Lebih lanjut, ia membantah klaim dalam surat tersebut yang menyatakan bahwa tali asih dan kompensasi jasa bongkar pondok telah diberikan , talih asih tanam Tumbuh , kebun. Warga peryatan bohong PT NPR

“Saya tidak pernah menerima tali asih, tidak pernah diundang sejak tahun 2018 dalam proses apapun. Tapi mereka membuat surat seakan-akan semua sudah dibayar.
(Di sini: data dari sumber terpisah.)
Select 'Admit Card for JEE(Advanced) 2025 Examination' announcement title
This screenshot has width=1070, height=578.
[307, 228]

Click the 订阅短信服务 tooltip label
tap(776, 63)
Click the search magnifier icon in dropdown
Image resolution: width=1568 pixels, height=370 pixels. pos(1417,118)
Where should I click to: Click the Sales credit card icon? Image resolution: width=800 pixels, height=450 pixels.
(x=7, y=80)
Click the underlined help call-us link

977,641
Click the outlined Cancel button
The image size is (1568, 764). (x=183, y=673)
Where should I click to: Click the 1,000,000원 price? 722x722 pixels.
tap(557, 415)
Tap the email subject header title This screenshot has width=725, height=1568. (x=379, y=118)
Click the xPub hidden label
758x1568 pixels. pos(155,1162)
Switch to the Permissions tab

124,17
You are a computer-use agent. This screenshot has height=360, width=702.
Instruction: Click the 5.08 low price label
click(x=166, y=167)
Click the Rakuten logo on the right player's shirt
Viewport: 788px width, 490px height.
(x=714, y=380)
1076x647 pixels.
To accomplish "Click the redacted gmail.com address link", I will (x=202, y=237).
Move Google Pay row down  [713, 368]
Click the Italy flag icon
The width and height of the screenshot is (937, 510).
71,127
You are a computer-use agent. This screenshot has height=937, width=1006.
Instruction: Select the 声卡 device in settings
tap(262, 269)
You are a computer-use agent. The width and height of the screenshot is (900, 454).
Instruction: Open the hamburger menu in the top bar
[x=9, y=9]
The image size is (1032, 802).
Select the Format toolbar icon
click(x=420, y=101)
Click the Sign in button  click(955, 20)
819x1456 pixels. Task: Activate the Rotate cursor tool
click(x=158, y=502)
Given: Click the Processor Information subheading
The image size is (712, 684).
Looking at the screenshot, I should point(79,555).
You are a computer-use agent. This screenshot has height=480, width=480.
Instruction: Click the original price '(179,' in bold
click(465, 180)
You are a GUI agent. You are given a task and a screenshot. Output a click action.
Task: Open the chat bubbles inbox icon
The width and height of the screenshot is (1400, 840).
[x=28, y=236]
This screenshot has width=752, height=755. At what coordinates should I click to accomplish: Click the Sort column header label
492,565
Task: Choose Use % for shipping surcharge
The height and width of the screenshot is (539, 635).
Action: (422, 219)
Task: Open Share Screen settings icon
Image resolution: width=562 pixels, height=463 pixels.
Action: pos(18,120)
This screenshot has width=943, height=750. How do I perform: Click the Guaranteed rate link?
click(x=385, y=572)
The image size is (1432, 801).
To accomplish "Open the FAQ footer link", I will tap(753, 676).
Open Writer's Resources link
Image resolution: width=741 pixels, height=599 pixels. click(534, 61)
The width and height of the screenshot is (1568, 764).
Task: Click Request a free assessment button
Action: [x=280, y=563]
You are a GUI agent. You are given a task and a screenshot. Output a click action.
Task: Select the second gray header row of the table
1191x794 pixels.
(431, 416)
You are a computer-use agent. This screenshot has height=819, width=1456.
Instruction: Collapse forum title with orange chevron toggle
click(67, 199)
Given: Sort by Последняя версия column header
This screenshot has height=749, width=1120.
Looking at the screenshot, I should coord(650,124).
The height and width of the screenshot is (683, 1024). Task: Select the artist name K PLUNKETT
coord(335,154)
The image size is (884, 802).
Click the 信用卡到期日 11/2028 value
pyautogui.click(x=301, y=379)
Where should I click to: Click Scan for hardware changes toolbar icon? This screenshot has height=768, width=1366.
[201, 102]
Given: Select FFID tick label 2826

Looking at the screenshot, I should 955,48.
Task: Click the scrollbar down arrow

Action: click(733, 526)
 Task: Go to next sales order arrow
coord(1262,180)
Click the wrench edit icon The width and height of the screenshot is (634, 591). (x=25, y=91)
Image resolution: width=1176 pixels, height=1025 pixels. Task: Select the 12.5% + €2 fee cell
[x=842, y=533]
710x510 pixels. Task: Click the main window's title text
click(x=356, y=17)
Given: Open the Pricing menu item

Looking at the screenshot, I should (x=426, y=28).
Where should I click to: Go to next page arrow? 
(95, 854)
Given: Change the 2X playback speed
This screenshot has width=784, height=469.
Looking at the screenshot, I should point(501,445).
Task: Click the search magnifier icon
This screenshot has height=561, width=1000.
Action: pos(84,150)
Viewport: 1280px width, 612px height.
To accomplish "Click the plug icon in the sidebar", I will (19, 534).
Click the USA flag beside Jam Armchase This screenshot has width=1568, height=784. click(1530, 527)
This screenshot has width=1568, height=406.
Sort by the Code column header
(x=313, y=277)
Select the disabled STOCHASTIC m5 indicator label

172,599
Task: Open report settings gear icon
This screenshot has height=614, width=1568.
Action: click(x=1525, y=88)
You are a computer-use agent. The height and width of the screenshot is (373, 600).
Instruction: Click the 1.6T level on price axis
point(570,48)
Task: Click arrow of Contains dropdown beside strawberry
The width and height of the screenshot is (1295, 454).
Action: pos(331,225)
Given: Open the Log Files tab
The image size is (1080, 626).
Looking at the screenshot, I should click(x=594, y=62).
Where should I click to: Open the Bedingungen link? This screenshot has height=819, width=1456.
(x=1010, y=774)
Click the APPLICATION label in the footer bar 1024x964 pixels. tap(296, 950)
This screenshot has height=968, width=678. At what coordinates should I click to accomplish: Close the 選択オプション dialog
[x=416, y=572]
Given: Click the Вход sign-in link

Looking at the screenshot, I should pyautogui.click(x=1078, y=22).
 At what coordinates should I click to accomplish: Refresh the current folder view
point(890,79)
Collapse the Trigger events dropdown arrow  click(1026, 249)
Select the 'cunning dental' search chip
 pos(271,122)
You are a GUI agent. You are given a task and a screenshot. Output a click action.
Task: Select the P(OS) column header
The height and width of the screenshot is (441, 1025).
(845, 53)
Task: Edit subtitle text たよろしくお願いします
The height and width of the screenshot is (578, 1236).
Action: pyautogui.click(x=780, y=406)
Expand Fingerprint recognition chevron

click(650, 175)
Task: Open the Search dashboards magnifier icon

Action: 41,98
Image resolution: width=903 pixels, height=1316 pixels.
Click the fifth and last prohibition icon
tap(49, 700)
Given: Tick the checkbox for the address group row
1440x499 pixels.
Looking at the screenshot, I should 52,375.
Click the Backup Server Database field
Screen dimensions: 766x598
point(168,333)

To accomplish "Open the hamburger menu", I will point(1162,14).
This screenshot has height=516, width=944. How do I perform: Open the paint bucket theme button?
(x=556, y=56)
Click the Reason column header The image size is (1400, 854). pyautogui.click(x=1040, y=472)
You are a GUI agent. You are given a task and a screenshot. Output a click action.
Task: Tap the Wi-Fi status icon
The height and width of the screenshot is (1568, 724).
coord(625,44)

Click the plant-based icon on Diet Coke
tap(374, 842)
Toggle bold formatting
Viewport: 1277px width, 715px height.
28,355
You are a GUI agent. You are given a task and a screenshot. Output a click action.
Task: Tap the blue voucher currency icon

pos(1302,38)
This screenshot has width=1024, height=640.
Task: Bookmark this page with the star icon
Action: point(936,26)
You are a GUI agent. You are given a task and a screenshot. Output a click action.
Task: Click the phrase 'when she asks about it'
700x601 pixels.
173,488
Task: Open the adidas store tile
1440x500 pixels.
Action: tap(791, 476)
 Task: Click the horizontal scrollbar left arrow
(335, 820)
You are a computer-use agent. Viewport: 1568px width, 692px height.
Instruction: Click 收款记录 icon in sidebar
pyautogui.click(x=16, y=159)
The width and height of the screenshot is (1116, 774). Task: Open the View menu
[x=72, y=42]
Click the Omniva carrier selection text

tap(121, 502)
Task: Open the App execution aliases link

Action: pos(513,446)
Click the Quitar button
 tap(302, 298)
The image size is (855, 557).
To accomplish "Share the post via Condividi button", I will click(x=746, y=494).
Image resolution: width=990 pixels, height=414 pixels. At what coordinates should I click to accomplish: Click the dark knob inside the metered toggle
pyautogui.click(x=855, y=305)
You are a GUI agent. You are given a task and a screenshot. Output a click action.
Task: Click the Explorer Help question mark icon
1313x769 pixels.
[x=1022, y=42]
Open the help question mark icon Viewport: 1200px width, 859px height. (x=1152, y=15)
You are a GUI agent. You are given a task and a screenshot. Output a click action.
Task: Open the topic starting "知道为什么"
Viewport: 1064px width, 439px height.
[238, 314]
Ini fitnah, pencemaran nama baik, dan kebohongan publik,” kata dia.
Prianto bahkan menyebut tindakan PT. NPR sebagai bentuk perbuatan melawan hukum, karena, Tidak pernah melakukan cek lapangan secara terbuka, Tidak melibatkan masyarakat dalam musyawarah, Melakukan pendekatan intimidatif dan tertutup.
Ia juga mempertanyakan motif PT. NPR yang begitu agresif, serta menduga adanya upaya pengrusakan dan kriminalisasi atas nama izin, padahal lahan yang dimaksud merupakan tanah adat yang telah lama dikuasai warga secara turun-temurun.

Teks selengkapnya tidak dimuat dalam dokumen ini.